Speaking to reporters after the October 28 parade in Nicosia, Anastasiades said he expected the second review mission – which begins today and which will last for about two weeks – to be “equally important and positive” as the first assessment of three months ago.
Anastasiades refused to be drawn as to what the international lenders – collectively known as the troika – would focus on during this second review, advocating a wait-and-see approach.
But the balance sheet of Bank of Cyprus and the overall stability of the financial sector is likely to be the troika’s focal point.
Reports suggest the foreign inspectors will be looking at the long-term restructuring of the banking sector, with an emphasis on the island’s largest lender, Bank of Cyprus (BoC). The bank’s high ratio of bad or non-performing loans are a cause of particular concern, as is the outflow of deposits over the last months in spite of the capital controls.
Troika officials are therefore likely to avoid committing to a significant relaxation or outright lifting of restrictions on capital anytime soon, placing instead milestones for a gradual easing on the capital controls.
Citing senior EU sources, Kathimerini reports that despite this the international creditors are not worried about BoC’s core capital, which they describe as “robust.” The same sources ruled out the chance of a new ‘haircut’ or seizure of deposits to recapitalise the bank.
Talks with the government and stakeholders are also expected to revolve around the idea of splitting BoC into a good bank/bad bank.
Progress in privatising certain semi-state enterprises – the target being to raise some €1.4bn – has been slow to non-existent, and the international lenders are certain to address this point as well. Another hot topic will be the plans to set up a national health scheme as a means of saving the state money.
The state of public finances is not at the top of the list of the troika’s worries. Overall, GDP projections for the period 2013-2014 are unaltered. The international lenders reportedly believe that the rate of economic recession this year will be lower than initially forecast; however, this would be offset by a slightly greater-than-anticipated slump during 2014.
The technocrats believe the full impact of the recession will become apparent next year.

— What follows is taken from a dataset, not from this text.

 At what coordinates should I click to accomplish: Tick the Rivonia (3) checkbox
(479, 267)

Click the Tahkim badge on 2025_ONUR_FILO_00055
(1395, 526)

Although consumption has taken a hit, it has not fallen off a cliff for the time being. The troika attributes this to people drawing from their savings to meet consumption demands. As savings are gradually used up, consumption is expected to drop more dramatically next year.
Depending on the outcome of the troika’s second review, the island will become eligible for the next tranche of bailout cash.
The lenders’ first report had identified a number of risks to the full implementation of the rescue programme, such as the continued low confidence in the banks and risks of lower than expected revenue from privatisations.